The book is broken into sections with differing points of view but I name Arky protagonist because he claims the most pages. A musician who makes soundtracks for movies, he is a sympathetic character despite his ineptitude. His struggle to make art – to make the best art – is relatable. But he is also irritating. You want to shake him: your career is over Arky, it’s time to look after your wife.
It’s incredibly difficult as a mother and as a woman to find that solitary thinking time … I think men and women equally work incredibly hard at their books, but I think that there’s more demanded of a woman’s time generally than there is of a man’s.

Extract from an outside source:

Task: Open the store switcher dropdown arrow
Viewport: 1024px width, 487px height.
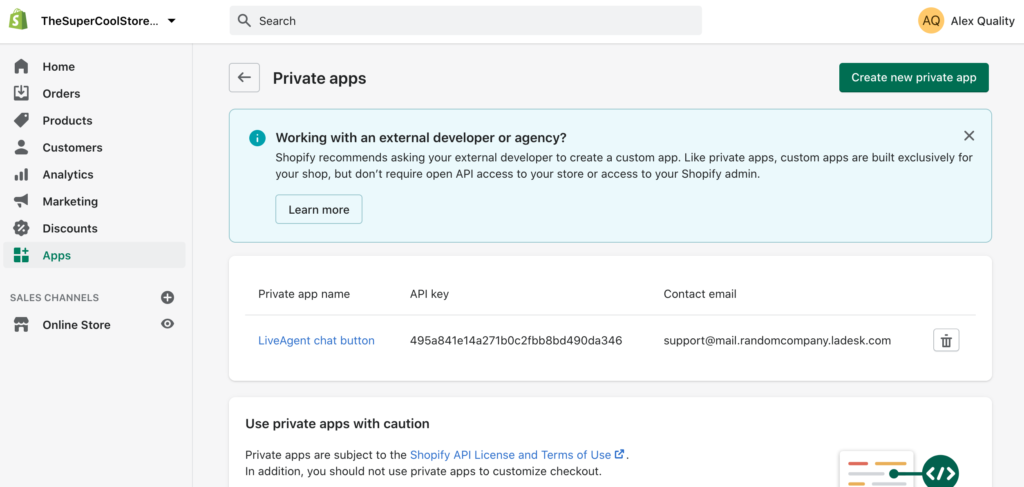Action: (x=172, y=21)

(Heather Rose, The Guardian)
Reading this book came at a perfect(strange) time for me: shortly after finishing my honour’s year in creative writing. I had just completed the biggest (most honest?) work of my ‘career’ and was feeling its loss. Finding the time – the perfect time – to write is always difficult and working within the institution pushed me to prioritise my writing. Without the structure of weekly due dates I struggle to commit.

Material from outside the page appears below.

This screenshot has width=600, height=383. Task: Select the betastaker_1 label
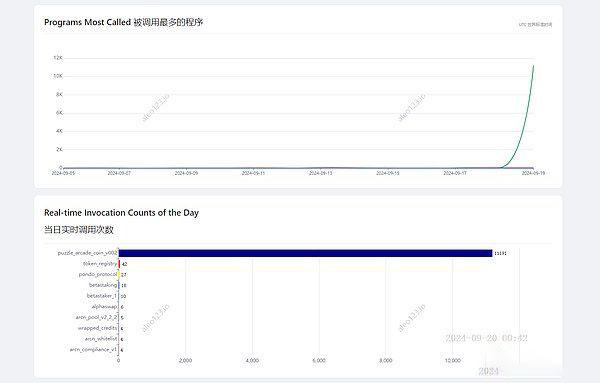point(101,296)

All artists need to learn a certain amount of selfishness in order to be able to do their work.
(Heather Rose, The Guardian)
I don’t know whether it is ever made explicit but Rose’s narrator appears to be creativity/inspiration itself. A risky move I had cause to think, as my brain made unfortunate connections to Elizabeth Gilbert’s Big Magic, but Rose avoids becoming awkward or preachy. Or maybe I was just wide open and ready to receive. The prose is excellent, delicious, at its most operatic when the narrator speaks directly to the reader.
Do you see now the difficulty of my task? All that they are is stored up loud and insistent inside them. But what does it take to be an artist? They have to listen. But do they listen? Most people are filled up with a lifetime of noise and distraction that’s hard to get past. At least that’s how it feels.

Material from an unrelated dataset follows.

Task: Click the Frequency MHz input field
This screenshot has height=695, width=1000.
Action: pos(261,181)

(Excerpt from The Museum of Modern Love, 257-258)
The best books are the ones that make you want to write.
There is something fantastic about the very nature of the (academically?) researched creative work. Creative practice as research. I don’t know whether Rose intended this to book to have academic merit but her commitment to exploration shines through. Abramovic, A Study. Creativity, A Study. Whatever It Is, Makes You Think?
Rose’s portrayal/ exploration of Marina Abramovic is perhaps the most impressive aspect of this novel.
The first time I met Abramovic was in an episode of Sex and the City so that should give you can idea of her popularity. In fact, she’s a little ‘old hat’ I’m sure. When I mention her name to a friend I receive the valid criticism that she was never very nice to her volunteers – asking them to partake in life-threatening performances without regard for their welfare or the possibility of compensation. While it wounds my Marxist-sympathising heart to think of her as a cold hearted ‘boss’ it doesn’t surprise me. Her rendering in The Museum of Modern Love is forgiving but not saccharine.
Abramovic had once said that in theatre the blood wasn’t real. The swords weren’t real. But in performance art, everything was real. The knives cut, the whip ripped skin, the ice blocks froze flesh and the candles burned. For one piece, called Lips of Thomas, a naked Abramovic has lain on her back on huge blocks of ice forming a cross. Then she stood up and used a razor blade to slowly cut a large five-pointed star into her stomach. After each cut she ate from a kilo-jar of honey and drank from a bottle of wine. She whipped her back over and over with a cat-o’-nine tails until her skin burned a mass of red welts.
(Excerpt from The Museum of Modern Love, 79)
What does it mean to glorify Abramovic’s art? Does The Museum of Modern Love glorify her?
Prompted by the moreish quality of the book I began researching the artist immediately. She is committed – perhaps more committed than anyone I’ve ever known – to her art. She speaks of her body as a vessel.
Her body. Though she refused to call herself a feminist artist.
She is lungs for art to breathe through.
The question then. lingers. (How) Is it possible to live that kind of life?
The body is her subject, time is her medium, and birthdays mark the moment that the performance of living officially begins.
(Judith Thurman in “Walking Through Walls”, The New York Times)
Things I’ve completed since I started writing this review.
3 full moons
3 job applications
4 tanks of fuel
4 panic attacks
38 Instagram posts
2 house applications
2 psychologist appointments
1 vet visit
4 pay periods
Review: this is a good book.
This will always be unfinished. On to the next thing.